Ectopic and secondary infertility

6 replies

NooNooHead1981 · 20/07/2017 12:08

I have a beautiful and bright DD who is 6 and a half, and the absolute delight of my life. I love her immensely with all my heart and she is everything I ever wanted in a child. I am very lucky to have her.

I had an ectopic pregnancy and surgery in March this year, with the removal of my right fallopian tube. The surgeon said I had a healthy remaining tube and I would have a good chance of a health pregnancy in future, with a small risk of another ectopic.

My DH and I were not at all careful over the past 6 years and I've been wanting another baby for such a long time that I was absolutely heartbroken when my pregnancy ended in loss. I didn't think I'd ever get pregnant again, and for this to happen I felt utterly devastated.
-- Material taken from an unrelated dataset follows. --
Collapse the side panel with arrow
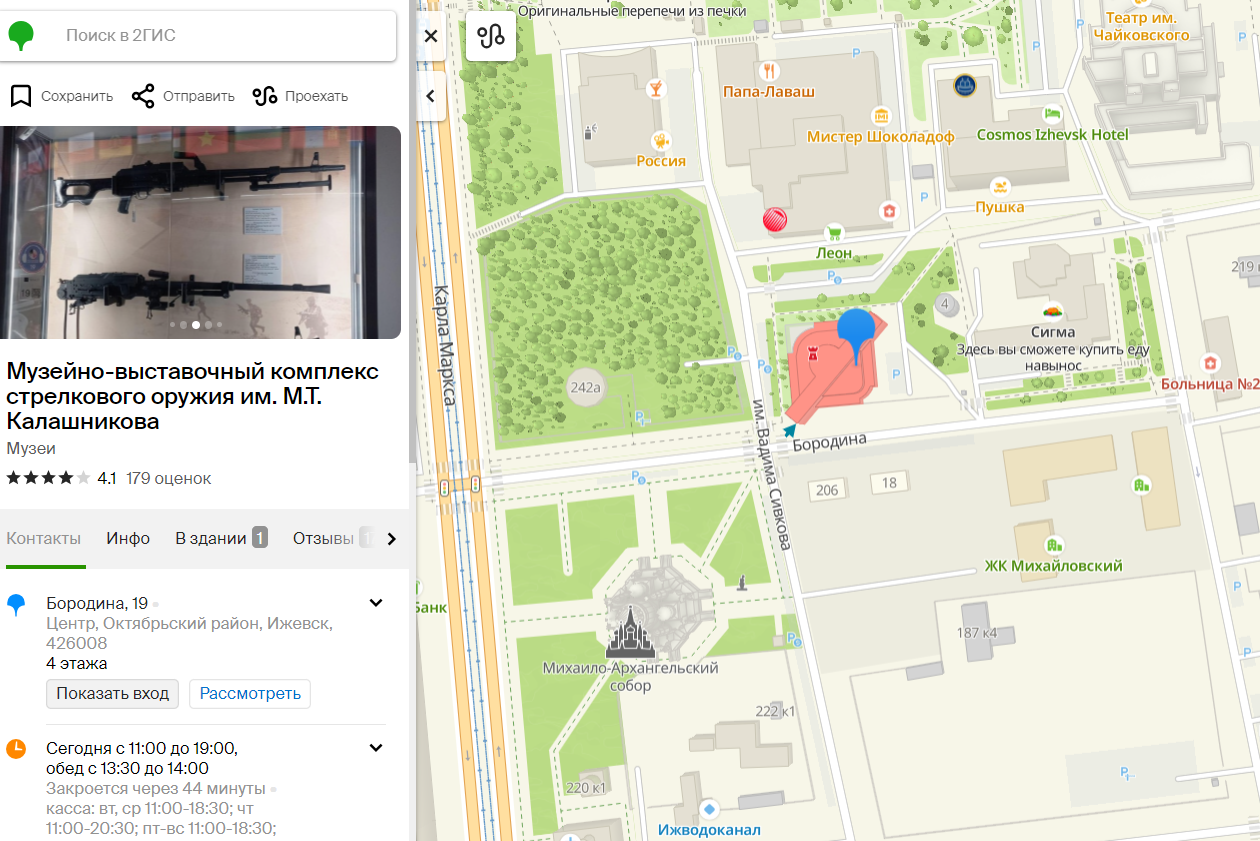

I know that I can get pregnant, but I do think I must have some secondary infertility issues as it took so long TTC the second time an the end result was clearly not great. I have very dark days when I look at other mums, celebrities, ordinary people and friends who are pregnant and just want to sit there and wail loudly at them. Of course, I am beyond grateful for my DD, and am immensely fortunate to have one child when some have none. It just breaks my heart so much that I will have to possibly accept that maybe I am not meant to have two children, and that my daughter who is utterly wonderful will be my only one.

Sorry for the rant, I feel like crap about my ectopic sometimes and just want to bawl out loud. I would have been nearly 28 weeks this week, and would have been so happy. Now I am just getting by each day and pretending things are ok when they aren't.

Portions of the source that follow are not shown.